36 : LOCAL.Result.Append( "<span class=""#ListGetAt( ARGUMENTS.HiddenClasses, RandRange( 1, LOCAL.HiddenClassesLength ) )#"">" );
37 : LOCAL.Result.Append( VARIABLES.Library.Text.ToAsciiString( "-" ) );
38 : LOCAL.Result.Append( "</span> " );
39 :
Ameen,
ToAsciiText() is another function I have in my library. Sorry it was not posted above. Here it is (you will have to tweak your code to call it as you probably do not have your UDF's broken up the way I do).
<cffunction
name="ToAsciiString"
access="public"
returntype="string"
output="no"
hint="Returns the given string in ascii format.
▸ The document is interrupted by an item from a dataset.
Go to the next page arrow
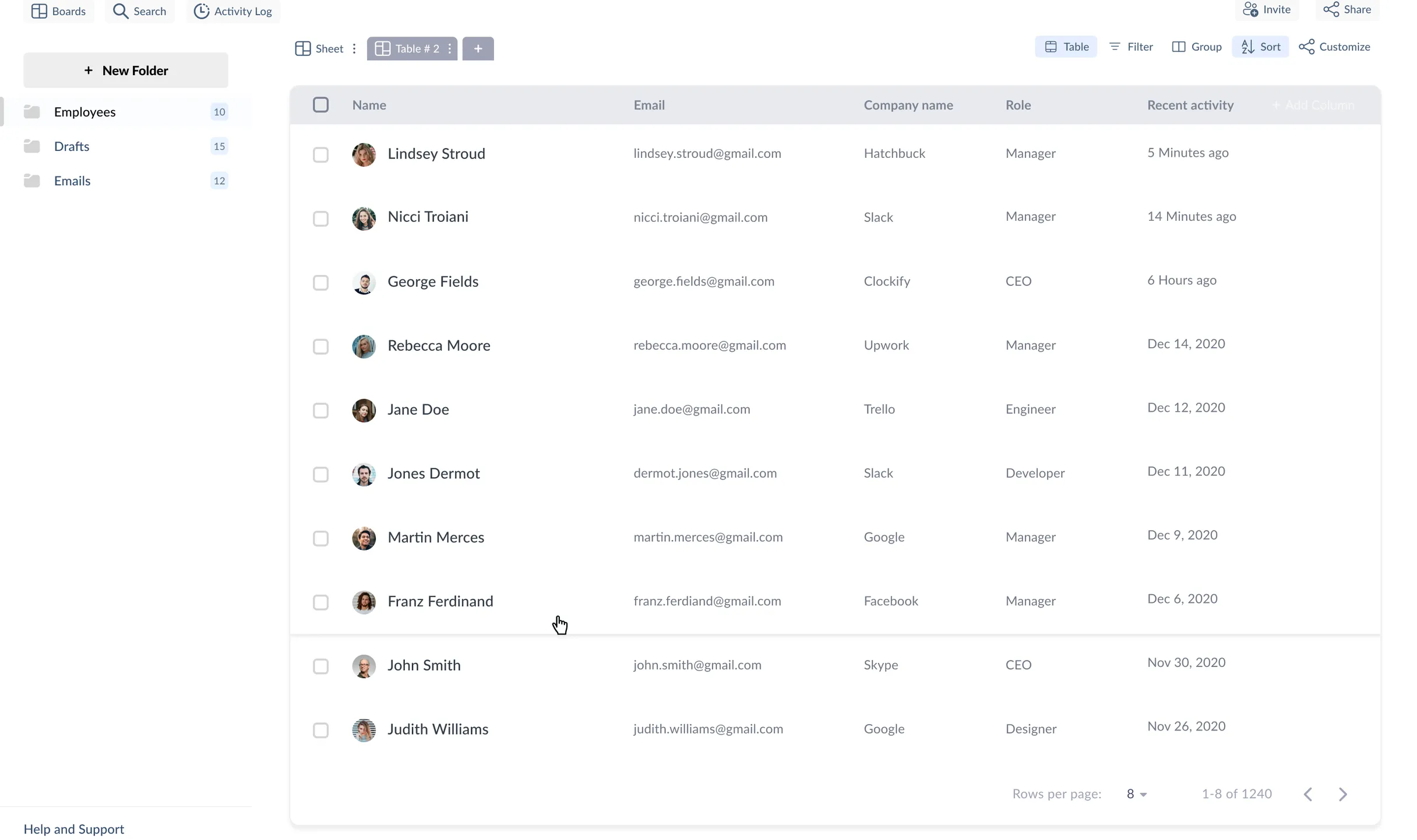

This can be used for making strings hard for web-spiders to read.">
<!--- Define arguments. --->
<cfargument name="Text" type="string" required="yes" />
<cfscript>
// Define the local scope.
var LOCAL = StructNew();
// Create a default safe string.
LOCAL.AsciiText = "";
// Loop over the characters in the string and convert to ascii.
for (LOCAL.CharIndex = 1 ; LOCAL.CharIndex LTE Len( ARGUMENTS.Text ) ; LOCAL.CharIndex = (LOCAL.CharIndex + 1)){
LOCAL.AsciiText = (LOCAL.AsciiText & "&##" & Asc( Mid( ARGUMENTS.Text, LOCAL.CharIndex, 1 ) ) & ";" );
}
// Return the new ascii string.
return( LOCAL.AsciiText );
</cfscript>
</cffunction>
thanks Ben it works perfect
Ameen,
Awesome. Glad to help :)
The problem I have with this approach is that it also bars people using screen readers, e.g. blind people using JAWS, or other mechanisms like that. When you block the bots, you also block the blind and people with other disabilities.
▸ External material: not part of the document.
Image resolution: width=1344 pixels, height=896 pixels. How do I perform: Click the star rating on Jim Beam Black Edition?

This can create financial liabilities, as the folks developing the Sydney2000 Olympics site learned to the tune of a $40,000 judgement plus legal costs when a blind user sued them under the anti-discrimination laws. With 6 weeks to go to the Olympics they had to re=write much of the site.
So even if you dont think blind users amount to a significant proportion of your user base, you stlil have to watch out for anti-discrimination laws.
Anyway, I'd like to see if there can be a variation of this idea (which is a REALLY good idea by the way!) which would allow humans using screen readers to get around the blocking. Perhaps naming the fields something like "ThisfieldjustToTrickSpamBots_DoNotChange" or some such.
Mike, you raise excellent points. I am already trying to tackle these:
www.bennadel.com/index.cfm?dax=blog:405.view
Not quite there yet, but almost.
<a href= http://forum.lixium.fr/cgi-bin/liste.eur?wellbut > wellbutrin sr </a> [url= http://forum.lixium.fr/cgi-bin/liste.eur?wellbut ] wellbutrin medication [/url]
Contact the advertisers not the sender. Provide them with the emial and the full header.
Quite often they do not really understand they are supporting the spammers.
I think it would be funny to make the math a little harder, and put a calculator at the bottom for the user if they cant figure it out.. hehe
I messed up the math the first time too.. calculus > addition ... :)
When it comes to anti-discrimination having this type of security wouldn't qualify as descrimination if the person can not operate the captche or the anti spam part of the website you could always have in your TOS that states in the event that you are not able to access any portion of the website that you are allowed to access you may contact us at email@whatever.com and someone would be glad to help you.
You could also state that this website is offered as-is, and that no help or guidance will be offered based solely on the administration and/or website owners discretion, or something to that effect.
That would eliminate any legal obligations that you would have.
Also something you might want to note is that website are extremely hard to sue when it comes to the way that they present there content, or not present the content. ( You can't please everyone )
The math is simple and sure I shall try this.